NEW YORK – Newly elected city Comptroller John Liu is taking action to help protect communities from big developers and corruption.
Liu, the first Asian American elected to a top New York City office, has announced that he will set up a task force to establish more oversight over so-called Community Benefit Agreements between developers and community groups.
CBAs are generally supposed to ensure that a developer provides services agreed upon by both sides in exchange for community support for a particular project. Residents are in theory able to win such things as a certain percentage of affordable housing, jobs, parks and so on. Developers can receive zoning changes, no-bid contracting, tax subsidies – even the right to invoke eminent domain and seize private property for their project.
While such agreements are in use worldwide, New York City CBAs have drawn scrutiny.
Questions have arisen as to who represents a community and how enforceable an agreement is. Developers here have used CBAs to gain an upper hand in many communities and, in some cases, as a way to divide and even radically alter neighborhoods against the wishes of local residents.
Echoing concerned New Yorkers, Liu said, “In the absence of standards … these agreements will become more problematic and ultimately irrelevant.”
In Brooklyn, a CBA was signed in 2005 between Forest City Ratner, a multi-billion-dollar private developer which had already been guaranteed huge subsidies from the city, and a number of groups purporting to represent the community.
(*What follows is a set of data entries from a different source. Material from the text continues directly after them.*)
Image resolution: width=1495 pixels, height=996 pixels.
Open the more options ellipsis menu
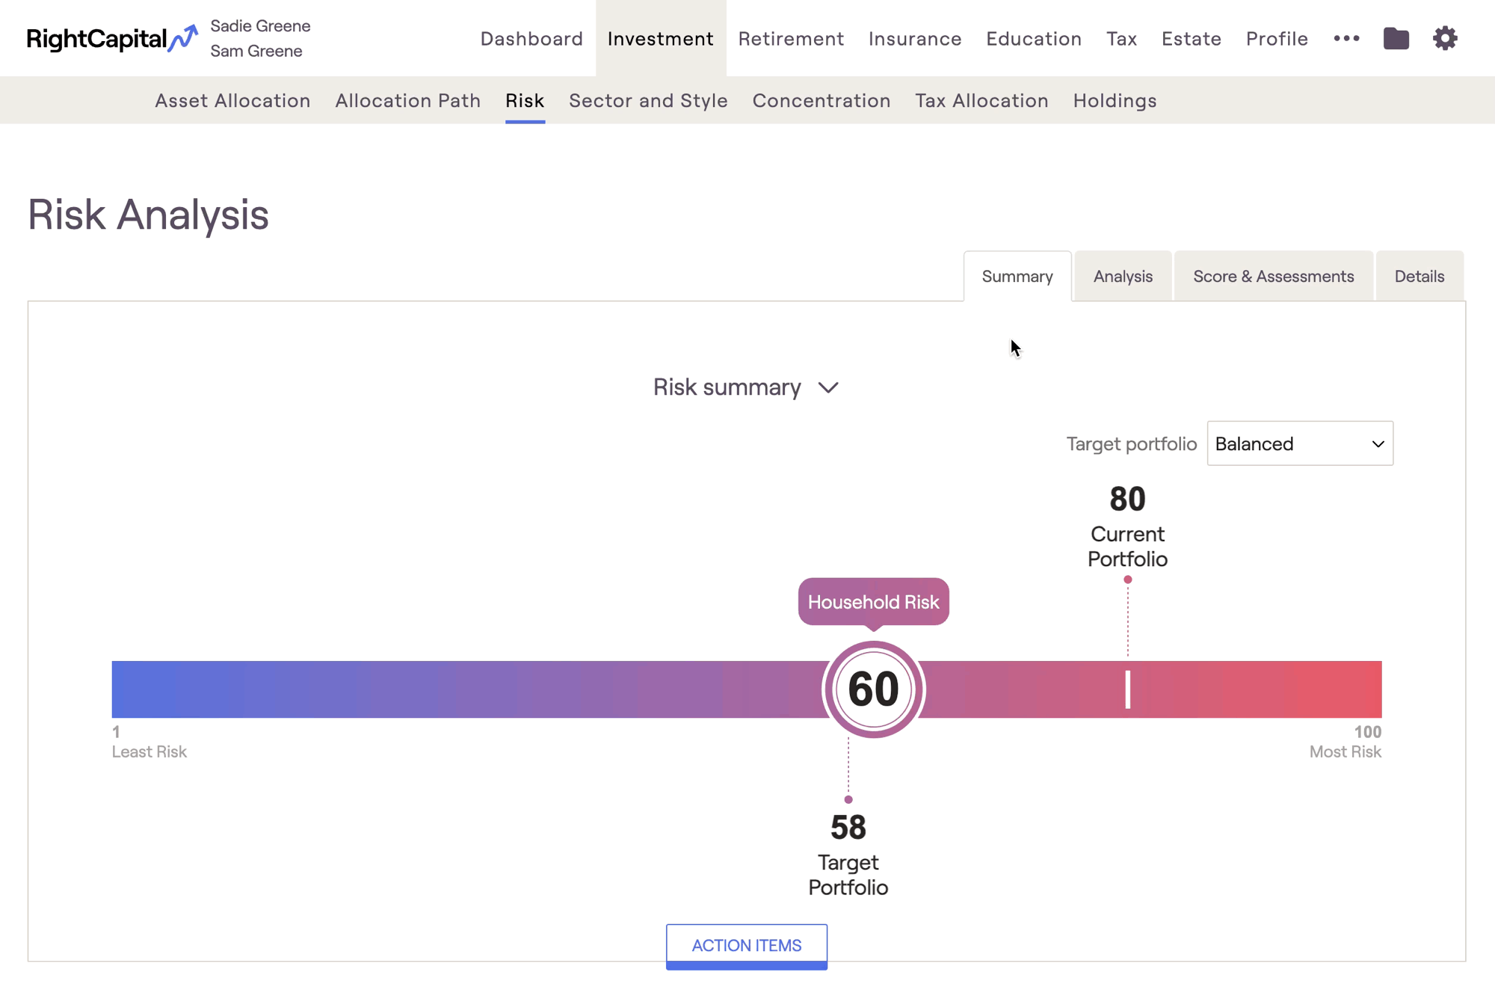pos(1346,38)
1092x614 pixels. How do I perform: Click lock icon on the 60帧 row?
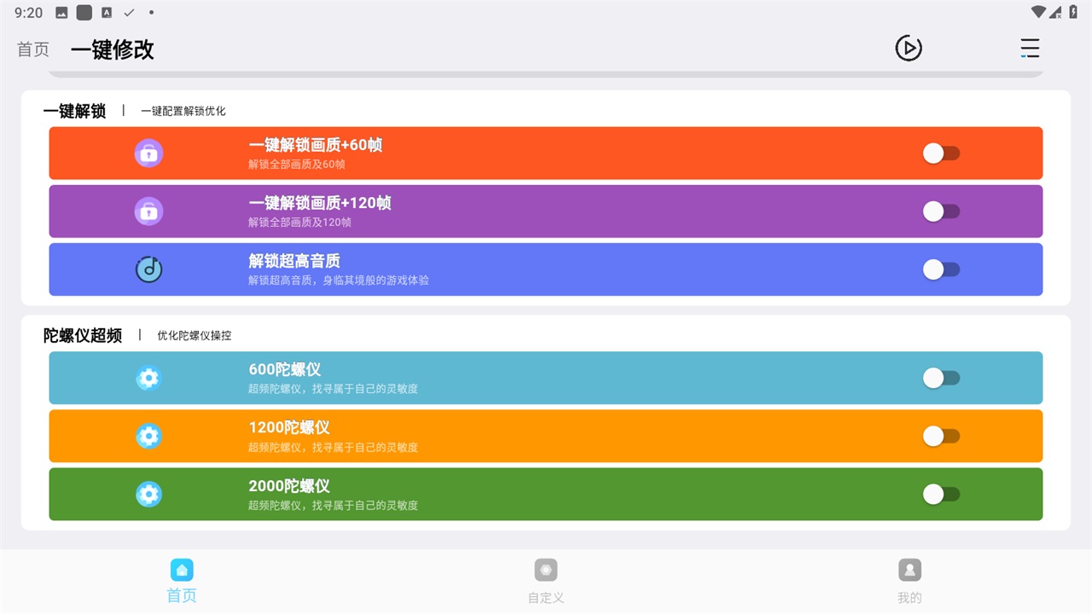pos(148,154)
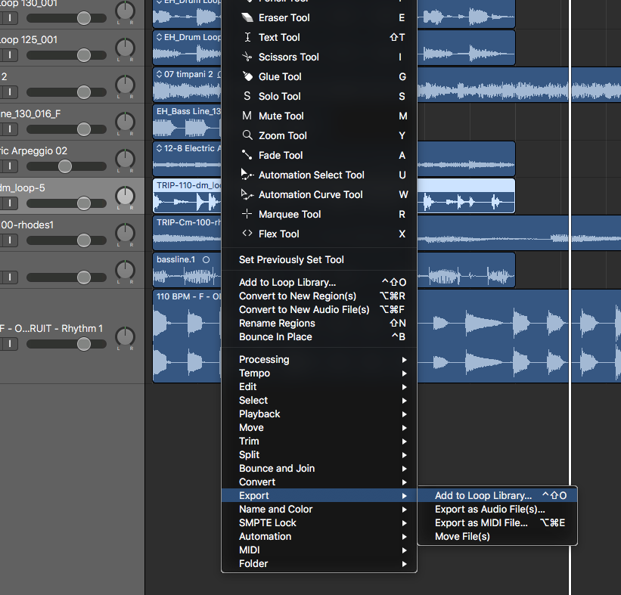Image resolution: width=621 pixels, height=595 pixels.
Task: Switch to the Fade Tool
Action: pos(280,155)
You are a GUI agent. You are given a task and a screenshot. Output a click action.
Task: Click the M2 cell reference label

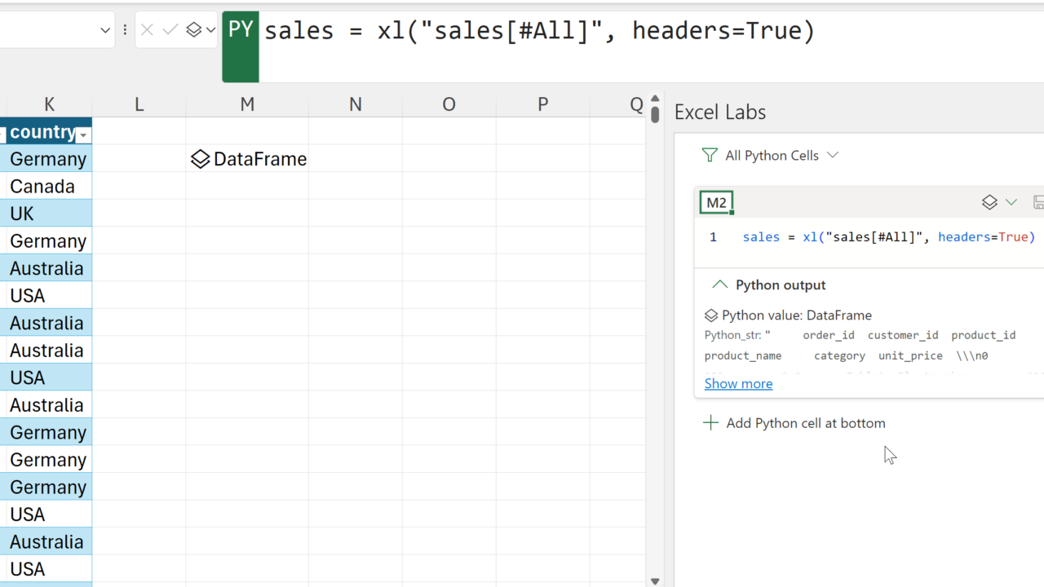716,203
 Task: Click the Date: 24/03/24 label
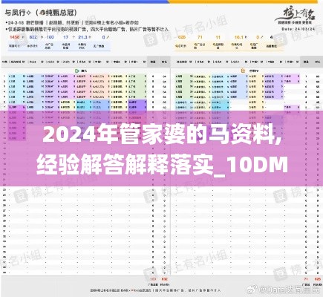298,29
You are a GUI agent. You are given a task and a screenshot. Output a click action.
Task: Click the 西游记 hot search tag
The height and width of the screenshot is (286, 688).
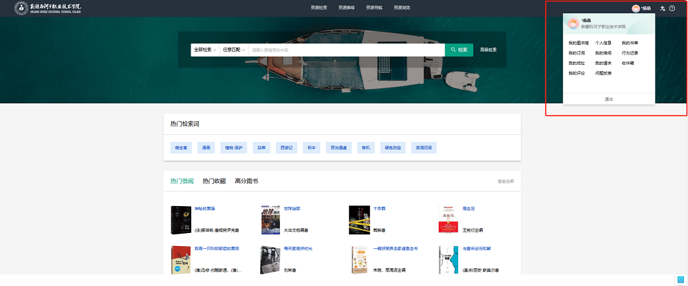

The agreement was for Ratner’s proposed Atlantic Yards project, which will, through eminent domain, throw people out of their homes and businesses and radically alter downtown Brooklyn.
Critics of the project note that it will displace thousands of local residents and replace decent existing housing with luxury condos in a neighborhood where the current median income is less than $30,000.
Mayor Michael Bloomberg announced the agreement in a flurry of press releases,. However, neither Bloomberg nor any city agency were signatories. Only Forest City Ratner and eight civic groups that don’t directly represent the area were signers. Develop Don’t Destroy Brooklyn, a coalition that came together to oppose Atlantic Yards, and others charged that the mayor had tried to hoodwink the community by making it appear that there was an agreement between the city and the developer.
Many felt that even the stipulations spelled out in the CBA were not enough to protect the neighborhood. The Develop Don’t Destroy coalition charged that “misleading statements appeared in the mayor’s press release, including the claim that the FCR proposal ‘will create 8,500 permanent new jobs, 4,500 mixed-income apartments. FCR themselves only claim 6,000 jobs and have admitted at a City Council hearing that they cannot guarantee that any new permanent jobs would be created or that local residents would get the jobs. FCR said at the same Council hearing that they now plan on building 6,000 or even 7,300 housing units, with no commitment to make those additional units affordable.'”
Astonishingly, Forest City Ratner official Mary Anne Gilmartin admitted in a July 2009 meeting that “Forest City has funding obligations and commitments to each of the organizations [that signed the CBA], and they’re reviewed on an annual basis.” In other words, though the mayor and FCR attempted to give the agreement a veneer of grassroots involvement, all the singers had received funding from the developer.
Further, the agreement, while technically binding, has no actual enforcement mechanism.
Atlantic Yards may be considered the most egregious case of abuse, but, Liu said, “the public has seen a string of broken promises to communities and questionable involvement by some government officials.” He added that studies have singled out the city’s community benefit agreements “as examples of what not to do.”
Saying that it is “time for the embarrassment to end,” Liu announced that his office would form a task force that includes business, labor and grassroots organizations, to examine the issue and propose proper procedures.
Findings and regulations would have to be approved by the City Council.
According to Liu, “It is simply common sense to have clear standards that ensure benefits for the public when private developers receive benefits from the public.”